Céramistes, forgerons, joailliers, artisans du textile, verriers et artistes… le panel de métiers d’art représentés est vaste. Pour les faire découvrir, la biennale présentera aussi les travaux d’élèves comme ceux réalisés par les classes métiers d’art soutenues par l’intercommunalité. “Chaque année, on propose deux parcours sur deux semestres à 18 élèves du cursus. C’est une option qu’ils choisissent en fin de 4ᵉ dans le cadre de leur orientation. Chaque jeudi, on va dans l’atelier des artisans durant trois heures“, explique Annabelle Vesin, professeur responsable de la classe des métiers d’art du collège Jean Lolive. Pour la deuxième année, les partenaires de la classe sont l’Atelier M.U.R.R. où les élèves travaillent sur la typographie à l’ancienne et gravure sur lino, et la bijoutière Aurélie Lejeune.
“On choisit les élèves en fonction de leur motivation“, détaille sa consœur Audrey Cellamen. “Ça leur permet de découvrir l’existence de ces métiers et c’est aussi très bénéfique pour les élèves qui sont les plus turbulents. À travers le geste, ils se reconcentrent et peuvent gagner confiance eux.” Dans le cadre de la Biennale, les élèves présenteront aussi leurs travaux : un almanach et un collier réalisé avec de la porcelaine froide et du laiton.
“Je suis frappé par le nombre de rideaux qui ont fermé“
L’implantation d’ateliers d’artisans d’art s’est poursuivie durant les vingt dernières années. “Ce territoire a une forte histoire industrielle et artisanale. À toutes les étapes de la création, on retrouve d’anciennes fabriques de tanneurs, de teinturiers… “, souligne Alexie Lorca, vice-présidente d’Est Ensemble chargée de la culture et de l’éducation populaire. “On a fait le pari de donner de la visibilité à ces savoir-faire d’excellence en invitant les artisans à s’installer dans un quartier très populaire, celui des Quatre chemins. Cela a contribué à transformer l’image du quartier et de la ville. C’est ce pari un peu fou à l’époque qui a donné naissance à cette Biennale“, rappelle Salim Didane, adjoint au maire PS de Pantin délégué notamment au développement territorial et à l’emploi. “Mais je suis frappé par le nombre de rideaux qui ont fermé. Depuis la crise sanitaire, beaucoup d’artisans sont partis et ont quitté la région parisienne. Ceux qui restent nous font part de leur difficulté à dégager un salaire, même s’il y a des pépites qui réussissent“, déplore l’élu.

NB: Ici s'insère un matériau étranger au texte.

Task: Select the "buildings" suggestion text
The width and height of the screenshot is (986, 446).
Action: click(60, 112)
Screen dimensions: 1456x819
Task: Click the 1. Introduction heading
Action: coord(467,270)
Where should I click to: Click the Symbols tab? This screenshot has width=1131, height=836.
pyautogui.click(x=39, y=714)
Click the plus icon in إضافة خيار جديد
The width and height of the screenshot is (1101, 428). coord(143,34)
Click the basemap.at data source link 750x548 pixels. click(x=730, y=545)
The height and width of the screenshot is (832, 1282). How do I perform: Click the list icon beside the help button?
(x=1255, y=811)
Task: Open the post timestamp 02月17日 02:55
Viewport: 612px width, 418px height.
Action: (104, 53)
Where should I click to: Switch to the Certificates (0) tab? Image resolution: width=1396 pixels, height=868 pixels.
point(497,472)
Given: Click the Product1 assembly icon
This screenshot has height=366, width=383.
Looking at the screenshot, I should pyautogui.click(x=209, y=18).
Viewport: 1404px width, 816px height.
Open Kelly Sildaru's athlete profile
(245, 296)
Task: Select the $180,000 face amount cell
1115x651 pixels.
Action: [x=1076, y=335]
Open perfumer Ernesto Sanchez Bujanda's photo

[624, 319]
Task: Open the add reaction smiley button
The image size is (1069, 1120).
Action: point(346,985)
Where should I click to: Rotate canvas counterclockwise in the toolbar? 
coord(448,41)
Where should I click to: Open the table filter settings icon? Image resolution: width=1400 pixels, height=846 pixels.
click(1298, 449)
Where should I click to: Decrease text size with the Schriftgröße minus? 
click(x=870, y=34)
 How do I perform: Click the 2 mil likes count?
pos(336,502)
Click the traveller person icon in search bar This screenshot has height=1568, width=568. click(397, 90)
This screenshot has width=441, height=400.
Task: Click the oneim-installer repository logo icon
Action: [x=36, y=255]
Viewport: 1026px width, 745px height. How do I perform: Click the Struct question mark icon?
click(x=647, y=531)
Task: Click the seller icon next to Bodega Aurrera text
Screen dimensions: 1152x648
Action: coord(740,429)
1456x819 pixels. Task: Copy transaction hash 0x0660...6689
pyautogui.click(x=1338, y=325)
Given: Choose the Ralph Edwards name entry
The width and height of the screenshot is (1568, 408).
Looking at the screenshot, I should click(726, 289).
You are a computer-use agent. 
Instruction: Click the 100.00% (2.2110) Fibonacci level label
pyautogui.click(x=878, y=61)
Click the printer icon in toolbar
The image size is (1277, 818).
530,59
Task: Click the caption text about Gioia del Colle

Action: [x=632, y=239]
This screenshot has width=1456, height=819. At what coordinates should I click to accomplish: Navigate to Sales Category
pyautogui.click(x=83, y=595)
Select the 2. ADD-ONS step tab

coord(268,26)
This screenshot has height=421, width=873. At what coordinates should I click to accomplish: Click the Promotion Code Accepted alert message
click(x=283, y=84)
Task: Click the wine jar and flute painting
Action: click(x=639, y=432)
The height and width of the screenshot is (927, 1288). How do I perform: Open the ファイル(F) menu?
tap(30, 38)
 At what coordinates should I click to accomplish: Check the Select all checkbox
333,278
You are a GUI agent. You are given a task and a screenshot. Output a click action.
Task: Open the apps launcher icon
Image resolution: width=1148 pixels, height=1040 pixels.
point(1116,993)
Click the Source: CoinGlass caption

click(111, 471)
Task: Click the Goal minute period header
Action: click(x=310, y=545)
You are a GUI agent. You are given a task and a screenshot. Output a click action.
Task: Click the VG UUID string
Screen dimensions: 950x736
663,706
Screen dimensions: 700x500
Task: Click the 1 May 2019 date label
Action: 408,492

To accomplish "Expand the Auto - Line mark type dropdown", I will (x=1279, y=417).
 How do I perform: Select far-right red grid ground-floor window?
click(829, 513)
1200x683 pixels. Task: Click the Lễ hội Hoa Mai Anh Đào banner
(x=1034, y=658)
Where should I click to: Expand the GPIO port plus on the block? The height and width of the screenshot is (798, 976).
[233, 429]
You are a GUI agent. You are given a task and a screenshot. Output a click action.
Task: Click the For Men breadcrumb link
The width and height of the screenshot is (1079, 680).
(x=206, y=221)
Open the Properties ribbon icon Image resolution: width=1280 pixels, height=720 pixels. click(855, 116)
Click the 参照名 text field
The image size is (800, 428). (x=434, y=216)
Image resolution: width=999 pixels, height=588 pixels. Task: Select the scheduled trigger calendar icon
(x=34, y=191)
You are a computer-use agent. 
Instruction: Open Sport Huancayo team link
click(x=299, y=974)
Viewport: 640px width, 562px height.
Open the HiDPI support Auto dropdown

Un coût du foncier rédhibitoire
“La question des locaux en pied d’immeuble est une réelle difficulté. Les loyers ont été multipliés par quatre, cinq ou plus parfois. De 50 à 70 euros à l’époque, ils sont passés à 200-350, constate Salim Didane. Alors nous travaillons à faire un état des lieux des locaux, à discuter avec les bailleurs publics et privés pour trouver des solutions.“ Parmi les options envisagées : la création d’un Office foncier solidaire sur le modèle de celui d’Est Ensemble, pour contenir la pression exercée sur le marché locatif. Pour la municipalité, l’enjeu est non seulement de maintenir une activité économique, mais, au-delà, l’écosystème qui participe à l’apaisement et l’attractivité.
*L’établissement public territorial Est Ensemble regroupe neuf villes: Bagnolet, Bobigny, Bondy, Les Lilas, Le Pré-Saint-Gervais, Montreuil, Noisy-le-Sec, Pantin et Romainville.